● **What this task involves**: Print the items below exactly as they appear, from the line that contains "You are a computer-use" through the line that contains "Recenter map on", including both of those lines.

Word and element location records:
========================================================================

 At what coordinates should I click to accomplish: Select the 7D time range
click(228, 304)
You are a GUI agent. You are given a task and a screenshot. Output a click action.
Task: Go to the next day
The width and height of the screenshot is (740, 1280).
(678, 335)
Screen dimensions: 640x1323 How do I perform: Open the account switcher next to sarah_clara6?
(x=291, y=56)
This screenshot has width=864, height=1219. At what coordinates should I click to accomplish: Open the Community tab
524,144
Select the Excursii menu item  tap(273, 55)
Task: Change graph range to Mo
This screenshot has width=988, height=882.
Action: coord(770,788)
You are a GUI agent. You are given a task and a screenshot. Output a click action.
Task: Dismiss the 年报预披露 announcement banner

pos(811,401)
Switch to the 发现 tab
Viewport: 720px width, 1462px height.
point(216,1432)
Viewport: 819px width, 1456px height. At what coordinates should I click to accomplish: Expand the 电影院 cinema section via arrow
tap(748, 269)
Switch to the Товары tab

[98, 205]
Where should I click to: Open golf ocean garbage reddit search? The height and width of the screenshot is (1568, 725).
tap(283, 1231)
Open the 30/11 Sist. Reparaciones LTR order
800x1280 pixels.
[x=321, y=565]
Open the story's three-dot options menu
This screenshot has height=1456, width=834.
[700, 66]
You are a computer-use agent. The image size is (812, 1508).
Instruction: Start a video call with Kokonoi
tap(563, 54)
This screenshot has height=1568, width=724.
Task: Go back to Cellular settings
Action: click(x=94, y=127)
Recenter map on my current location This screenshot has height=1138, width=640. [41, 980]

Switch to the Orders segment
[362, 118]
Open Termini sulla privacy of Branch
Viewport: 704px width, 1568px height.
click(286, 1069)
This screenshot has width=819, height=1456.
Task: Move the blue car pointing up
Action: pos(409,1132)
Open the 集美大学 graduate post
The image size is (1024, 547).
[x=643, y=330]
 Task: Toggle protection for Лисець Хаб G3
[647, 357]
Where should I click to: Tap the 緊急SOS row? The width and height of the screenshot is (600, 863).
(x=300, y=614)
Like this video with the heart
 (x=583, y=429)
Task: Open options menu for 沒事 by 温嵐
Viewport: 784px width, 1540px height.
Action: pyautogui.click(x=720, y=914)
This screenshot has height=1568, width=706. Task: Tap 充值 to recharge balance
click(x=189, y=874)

========================================================================

● **Result**:
You are a computer-use agent. The image size is (812, 1508).
Instruction: Start a video call with Kokonoi
tap(563, 54)
This screenshot has height=1568, width=724.
Task: Go back to Cellular settings
Action: click(x=94, y=127)
Recenter map on my current location This screenshot has height=1138, width=640. [41, 980]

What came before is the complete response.